By Chlotrudis Independent Film Society
Rating: 4 cats
Director: Adam Wingard
Starring: Brendan Meyer | Dan Stevens | Lance Reddick | Leland Orser | Maika Monroe | Sheila Kelly
Country: united_kingdom, united_states
Year: 2014
Running time: 99
IMDB: http://www.imdb.com/title/tt2980592
Jason says: “Initially, THE GUEST almost seemed like a step back for the team of writer Simon Barrett and director Adam Wingard. It introduced pleasant enough cast and set up a kind of familiar ‘stranger in the house is more dangerous than anyone knows’ situation which the group was good enough to make go well, but it lacked the zing of YOU’RE NEXT. And then a thoroughly unremarkable scene starts a chain that gets Lance Reddick involved. After that, it’s still the same movie in a lot of
ways, but it gets bigger and crazier, just flat-out exciting.
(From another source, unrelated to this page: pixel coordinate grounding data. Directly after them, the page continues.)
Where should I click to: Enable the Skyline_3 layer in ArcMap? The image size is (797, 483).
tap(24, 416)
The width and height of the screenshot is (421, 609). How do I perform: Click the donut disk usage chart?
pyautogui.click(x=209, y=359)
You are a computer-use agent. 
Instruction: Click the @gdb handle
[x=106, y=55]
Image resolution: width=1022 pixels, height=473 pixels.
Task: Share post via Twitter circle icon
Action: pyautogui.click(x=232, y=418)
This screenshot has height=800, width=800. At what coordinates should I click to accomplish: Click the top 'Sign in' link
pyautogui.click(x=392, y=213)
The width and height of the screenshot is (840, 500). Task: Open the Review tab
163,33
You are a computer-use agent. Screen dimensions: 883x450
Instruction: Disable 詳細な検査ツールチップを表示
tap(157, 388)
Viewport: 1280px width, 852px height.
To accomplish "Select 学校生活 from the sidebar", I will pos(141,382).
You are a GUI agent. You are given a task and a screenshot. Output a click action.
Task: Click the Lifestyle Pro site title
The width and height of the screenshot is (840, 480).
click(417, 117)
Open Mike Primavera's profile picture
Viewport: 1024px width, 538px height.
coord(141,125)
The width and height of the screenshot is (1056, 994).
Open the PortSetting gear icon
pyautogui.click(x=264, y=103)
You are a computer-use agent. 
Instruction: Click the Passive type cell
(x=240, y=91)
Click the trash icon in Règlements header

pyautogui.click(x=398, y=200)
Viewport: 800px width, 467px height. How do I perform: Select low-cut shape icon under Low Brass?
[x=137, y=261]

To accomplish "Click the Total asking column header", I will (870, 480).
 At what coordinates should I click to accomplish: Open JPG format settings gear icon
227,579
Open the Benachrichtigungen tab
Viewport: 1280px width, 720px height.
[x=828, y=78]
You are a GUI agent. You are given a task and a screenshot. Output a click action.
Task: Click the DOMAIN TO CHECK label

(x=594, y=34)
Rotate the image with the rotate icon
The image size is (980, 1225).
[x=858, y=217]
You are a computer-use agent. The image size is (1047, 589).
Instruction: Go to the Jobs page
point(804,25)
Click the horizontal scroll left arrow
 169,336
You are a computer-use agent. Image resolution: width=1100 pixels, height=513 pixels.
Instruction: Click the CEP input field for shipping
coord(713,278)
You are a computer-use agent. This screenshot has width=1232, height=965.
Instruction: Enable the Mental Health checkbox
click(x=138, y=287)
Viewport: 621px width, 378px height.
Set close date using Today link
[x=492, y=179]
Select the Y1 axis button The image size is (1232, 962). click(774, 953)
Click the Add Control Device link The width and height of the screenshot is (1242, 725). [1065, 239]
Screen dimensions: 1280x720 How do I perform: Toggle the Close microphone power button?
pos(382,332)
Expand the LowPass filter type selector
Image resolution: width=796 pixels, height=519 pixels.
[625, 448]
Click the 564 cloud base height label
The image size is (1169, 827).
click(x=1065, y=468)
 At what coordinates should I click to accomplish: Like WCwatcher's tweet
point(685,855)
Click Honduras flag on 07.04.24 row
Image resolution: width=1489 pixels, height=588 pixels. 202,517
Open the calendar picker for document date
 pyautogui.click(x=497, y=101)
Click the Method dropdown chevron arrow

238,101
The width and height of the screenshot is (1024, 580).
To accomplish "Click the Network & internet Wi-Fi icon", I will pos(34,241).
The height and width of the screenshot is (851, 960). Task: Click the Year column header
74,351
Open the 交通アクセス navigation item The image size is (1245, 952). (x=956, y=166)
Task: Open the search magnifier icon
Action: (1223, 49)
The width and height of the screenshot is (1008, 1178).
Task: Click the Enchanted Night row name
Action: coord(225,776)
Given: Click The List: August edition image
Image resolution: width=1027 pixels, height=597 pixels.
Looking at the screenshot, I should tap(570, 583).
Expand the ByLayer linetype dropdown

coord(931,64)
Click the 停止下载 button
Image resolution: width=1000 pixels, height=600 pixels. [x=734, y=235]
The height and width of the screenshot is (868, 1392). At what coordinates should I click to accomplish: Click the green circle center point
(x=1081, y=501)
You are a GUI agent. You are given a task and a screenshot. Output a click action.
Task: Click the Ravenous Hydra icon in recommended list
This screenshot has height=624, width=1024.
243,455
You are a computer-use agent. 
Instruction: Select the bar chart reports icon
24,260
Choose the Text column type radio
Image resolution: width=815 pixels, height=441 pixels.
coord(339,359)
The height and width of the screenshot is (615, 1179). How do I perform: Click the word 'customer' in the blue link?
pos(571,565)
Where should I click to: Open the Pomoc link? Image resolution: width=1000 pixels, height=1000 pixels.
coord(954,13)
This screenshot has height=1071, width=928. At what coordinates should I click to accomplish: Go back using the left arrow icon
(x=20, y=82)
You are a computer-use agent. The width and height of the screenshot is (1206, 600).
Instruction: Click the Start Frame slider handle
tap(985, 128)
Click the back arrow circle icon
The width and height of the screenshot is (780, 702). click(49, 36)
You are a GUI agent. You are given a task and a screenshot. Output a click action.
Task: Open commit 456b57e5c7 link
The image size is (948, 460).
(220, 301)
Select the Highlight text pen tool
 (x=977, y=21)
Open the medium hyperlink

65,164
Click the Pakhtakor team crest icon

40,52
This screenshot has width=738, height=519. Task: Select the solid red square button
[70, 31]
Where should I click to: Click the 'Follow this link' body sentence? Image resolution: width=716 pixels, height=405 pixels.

“The stranger is David (Dan Stevens), who introduces himself to the Petersen family as a comrade-in-arms of the son that died in the Middle East, saying he’d check in on them if he was ever in the area. The family – mother Laura (Sheila Kelley), father Spencer (Leland Orser), bullied younger brother Luke (Brendan Meyer), and sister Anna (Maika Monroe) – react with the expected mixed emotions, but he seems sincere and helpful, though most don’t realize how violently helpful he has been. So Anna isn’t entirely suspicious when she calls the Army looking for a little more information, but David’s name Gerry’s the called
flagged and sent to a mysterious defense contractor, who dispatch a no-nuance troubleshooter (Reddick) to the area immediately.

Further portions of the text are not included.